| Extract to read |
After 4 teams in 4 years, D.J. Swearinger knows what it takes to make the Redskins home

It's never been a talent issue for D.J. Swearinger. In college he made big plays and earned all conference honors playing in the SEC at South Carolina. He was drafted high by Houston, second round in 2013, and started 10 games his rookie season. 

In his first two seasons with the Texans, Swearinger started 22 games and proved to be a playmaker. He logged three interceptions and more than 100 tackles. He looked like a possible long-term answer at safety, until he was uncermoniously cut after his second year.

Reports showed Swearinger bucked at playing special teams. And over time, a reputation as a big - sometimes dirty - hitter emerged. 

None of it helped Swearinger, who was signed by Tampa in 2015. He played seven games for the Bucs but was cut mid-season. Arizona signed him late in the 2015 season, and kept him for 2016.

Last year, playing on a defense with strong leaders like Calais Campbell and Patrick Peterson, Swearinger excelled. He played all over the Cardinals secondary, starting 12 games and making plays like he did early in his career in Houston.

| Information given |
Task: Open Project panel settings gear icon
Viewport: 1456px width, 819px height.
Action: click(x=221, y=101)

* * *

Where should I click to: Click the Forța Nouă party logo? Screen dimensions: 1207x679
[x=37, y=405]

| Challenge A |
Transcribe the part of the article on D.J. Swearinger that opens with the words containing "It's never been" and closes with "him for 2016.".
| Challenge B |
For each statement, say whether the article on D.J. Swearinger agrees with it, answering yes or no and quoting the words of the article that decide it.
(i) Swearinger was drafted by Houston in the second round in 2013.
(ii) Swearinger played a full season for Tampa in 2015.
(iii) Swearinger started 12 games for the Cardinals last year.
| Challenge C |
According to the article on D.J. Swearinger, at which school did he play in college?
The data on this page comes from a different source than the article about D.J. Swearinger.

| Right answer A |
It's never been a talent issue for D.J. Swearinger. In college he made big plays and earned all conference honors playing in the SEC at South Carolina. He was drafted high by Houston, second round in 2013, and started 10 games his rookie season. 

In his first two seasons with the Texans, Swearinger started 22 games and proved to be a playmaker. He logged three interceptions and more than 100 tackles. He looked like a possible long-term answer at safety, until he was uncermoniously cut after his second year.

Reports showed Swearinger bucked at playing special teams. And over time, a reputation as a big - sometimes dirty - hitter emerged. 

None of it helped Swearinger, who was signed by Tampa in 2015. He played seven games for the Bucs but was cut mid-season. Arizona signed him late in the 2015 season, and kept him for 2016.

| Right answer B |
(i) Yes: "He was drafted high by Houston, second round in 2013"
(ii) No: "He played seven games for the Bucs but was cut mid-season."
(iii) Yes: "starting 12 games"

| Right answer C |
South Carolina